┌────────

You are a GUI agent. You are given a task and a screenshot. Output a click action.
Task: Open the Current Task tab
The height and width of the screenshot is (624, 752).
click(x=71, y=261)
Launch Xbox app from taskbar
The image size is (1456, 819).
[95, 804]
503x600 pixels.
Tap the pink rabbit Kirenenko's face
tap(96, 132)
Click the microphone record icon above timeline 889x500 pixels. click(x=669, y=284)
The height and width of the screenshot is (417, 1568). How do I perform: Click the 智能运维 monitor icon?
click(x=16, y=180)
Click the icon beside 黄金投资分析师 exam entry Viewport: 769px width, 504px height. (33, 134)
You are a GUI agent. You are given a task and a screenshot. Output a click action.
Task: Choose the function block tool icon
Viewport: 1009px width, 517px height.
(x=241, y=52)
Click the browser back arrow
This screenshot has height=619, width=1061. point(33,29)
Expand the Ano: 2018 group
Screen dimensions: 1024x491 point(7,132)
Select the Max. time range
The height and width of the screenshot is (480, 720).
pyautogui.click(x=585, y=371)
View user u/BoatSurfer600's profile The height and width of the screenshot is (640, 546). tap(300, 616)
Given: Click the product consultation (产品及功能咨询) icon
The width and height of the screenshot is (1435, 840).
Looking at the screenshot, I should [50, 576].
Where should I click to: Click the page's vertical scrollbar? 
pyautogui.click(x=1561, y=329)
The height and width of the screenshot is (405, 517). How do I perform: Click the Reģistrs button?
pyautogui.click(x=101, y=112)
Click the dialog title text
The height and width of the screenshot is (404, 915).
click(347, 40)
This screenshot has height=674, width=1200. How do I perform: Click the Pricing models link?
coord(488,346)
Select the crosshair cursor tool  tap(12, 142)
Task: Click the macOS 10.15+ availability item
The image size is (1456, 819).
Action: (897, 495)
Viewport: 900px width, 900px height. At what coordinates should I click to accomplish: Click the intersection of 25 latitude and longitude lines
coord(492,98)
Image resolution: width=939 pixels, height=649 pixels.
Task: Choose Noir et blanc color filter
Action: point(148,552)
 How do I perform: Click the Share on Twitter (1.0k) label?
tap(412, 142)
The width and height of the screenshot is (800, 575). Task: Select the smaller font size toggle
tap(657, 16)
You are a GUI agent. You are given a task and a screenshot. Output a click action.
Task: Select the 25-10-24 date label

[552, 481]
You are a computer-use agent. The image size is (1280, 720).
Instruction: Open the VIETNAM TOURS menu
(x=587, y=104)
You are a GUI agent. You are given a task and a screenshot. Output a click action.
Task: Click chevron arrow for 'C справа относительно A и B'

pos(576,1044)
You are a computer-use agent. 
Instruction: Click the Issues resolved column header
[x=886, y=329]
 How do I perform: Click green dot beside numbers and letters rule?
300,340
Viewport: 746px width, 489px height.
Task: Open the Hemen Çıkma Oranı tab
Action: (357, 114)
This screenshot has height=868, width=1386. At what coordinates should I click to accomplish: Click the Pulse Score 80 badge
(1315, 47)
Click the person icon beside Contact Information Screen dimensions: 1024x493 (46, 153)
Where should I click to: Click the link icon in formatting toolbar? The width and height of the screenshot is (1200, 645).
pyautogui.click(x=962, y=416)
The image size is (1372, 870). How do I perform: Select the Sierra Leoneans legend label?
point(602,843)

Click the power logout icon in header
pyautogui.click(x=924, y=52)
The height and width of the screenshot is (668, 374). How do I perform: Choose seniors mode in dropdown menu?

└────────

> Work required: A verbatim copy of every entry is required.

> Solution for this problem:
You are a GUI agent. You are given a task and a screenshot. Output a click action.
Task: Open the Current Task tab
The height and width of the screenshot is (624, 752).
click(x=71, y=261)
Launch Xbox app from taskbar
The image size is (1456, 819).
[95, 804]
503x600 pixels.
Tap the pink rabbit Kirenenko's face
tap(96, 132)
Click the microphone record icon above timeline 889x500 pixels. click(x=669, y=284)
The height and width of the screenshot is (417, 1568). How do I perform: Click the 智能运维 monitor icon?
click(x=16, y=180)
Click the icon beside 黄金投资分析师 exam entry Viewport: 769px width, 504px height. (33, 134)
You are a GUI agent. You are given a task and a screenshot. Output a click action.
Task: Choose the function block tool icon
Viewport: 1009px width, 517px height.
(x=241, y=52)
Click the browser back arrow
This screenshot has height=619, width=1061. point(33,29)
Expand the Ano: 2018 group
Screen dimensions: 1024x491 point(7,132)
Select the Max. time range
The height and width of the screenshot is (480, 720).
pyautogui.click(x=585, y=371)
View user u/BoatSurfer600's profile The height and width of the screenshot is (640, 546). tap(300, 616)
Given: Click the product consultation (产品及功能咨询) icon
The width and height of the screenshot is (1435, 840).
Looking at the screenshot, I should [50, 576].
Where should I click to: Click the page's vertical scrollbar? 
pyautogui.click(x=1561, y=329)
The height and width of the screenshot is (405, 517). How do I perform: Click the Reģistrs button?
pyautogui.click(x=101, y=112)
Click the dialog title text
The height and width of the screenshot is (404, 915).
click(347, 40)
This screenshot has height=674, width=1200. How do I perform: Click the Pricing models link?
coord(488,346)
Select the crosshair cursor tool  tap(12, 142)
Task: Click the macOS 10.15+ availability item
The image size is (1456, 819).
Action: (897, 495)
Viewport: 900px width, 900px height. At what coordinates should I click to accomplish: Click the intersection of 25 latitude and longitude lines
coord(492,98)
Image resolution: width=939 pixels, height=649 pixels.
Task: Choose Noir et blanc color filter
Action: point(148,552)
 How do I perform: Click the Share on Twitter (1.0k) label?
tap(412, 142)
The width and height of the screenshot is (800, 575). Task: Select the smaller font size toggle
tap(657, 16)
You are a GUI agent. You are given a task and a screenshot. Output a click action.
Task: Select the 25-10-24 date label

[552, 481]
You are a computer-use agent. The image size is (1280, 720).
Instruction: Open the VIETNAM TOURS menu
(x=587, y=104)
You are a GUI agent. You are given a task and a screenshot. Output a click action.
Task: Click chevron arrow for 'C справа относительно A и B'

pos(576,1044)
You are a computer-use agent. 
Instruction: Click the Issues resolved column header
[x=886, y=329]
 How do I perform: Click green dot beside numbers and letters rule?
300,340
Viewport: 746px width, 489px height.
Task: Open the Hemen Çıkma Oranı tab
Action: (357, 114)
This screenshot has height=868, width=1386. At what coordinates should I click to accomplish: Click the Pulse Score 80 badge
(1315, 47)
Click the person icon beside Contact Information Screen dimensions: 1024x493 (46, 153)
Where should I click to: Click the link icon in formatting toolbar? The width and height of the screenshot is (1200, 645).
pyautogui.click(x=962, y=416)
The image size is (1372, 870). How do I perform: Select the Sierra Leoneans legend label?
point(602,843)

Click the power logout icon in header
pyautogui.click(x=924, y=52)
The height and width of the screenshot is (668, 374). How do I perform: Choose seniors mode in dropdown menu?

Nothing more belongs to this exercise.